**INFORMATION SUPPLIED**
****************
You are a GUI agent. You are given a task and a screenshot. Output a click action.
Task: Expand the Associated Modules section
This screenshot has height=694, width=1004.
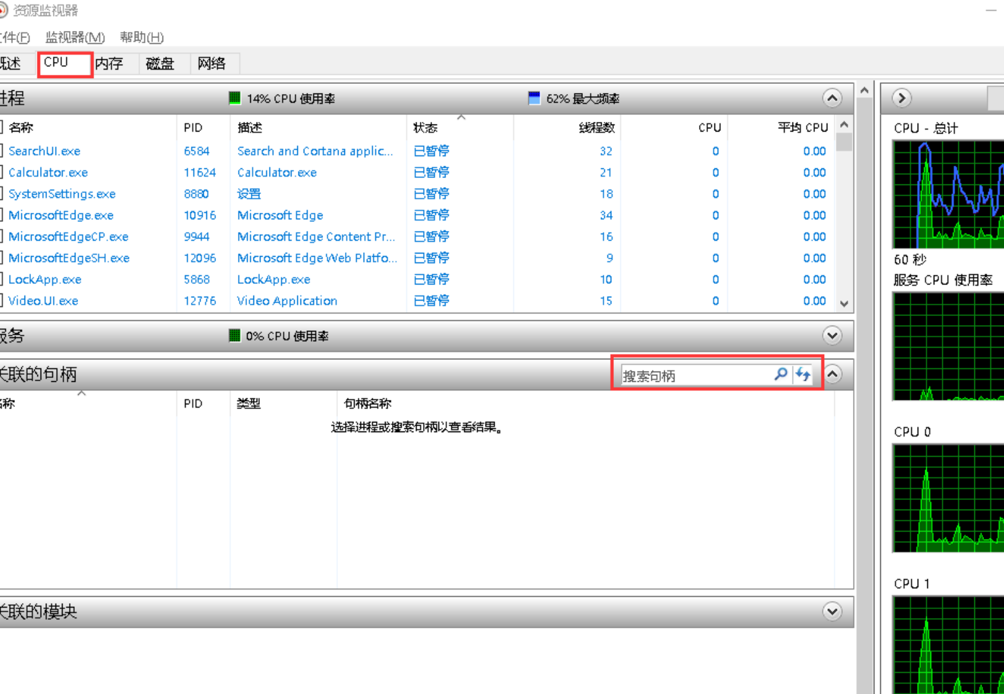pos(832,611)
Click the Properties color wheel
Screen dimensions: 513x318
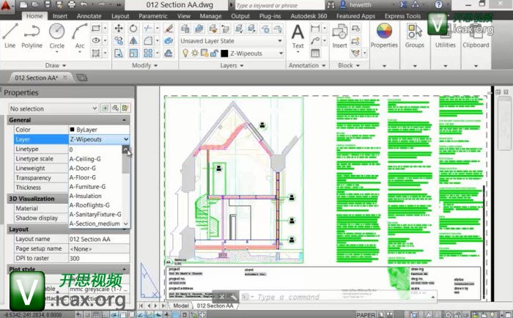point(384,31)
****************
Output all the data, exactly, without images.

You are a GUI agent. You are given a task and a screenshot. Output a click action.
Task: Expand the Associated Modules section
This screenshot has height=694, width=1004.
pos(832,611)
Click the Properties color wheel
Screen dimensions: 513x318
point(384,31)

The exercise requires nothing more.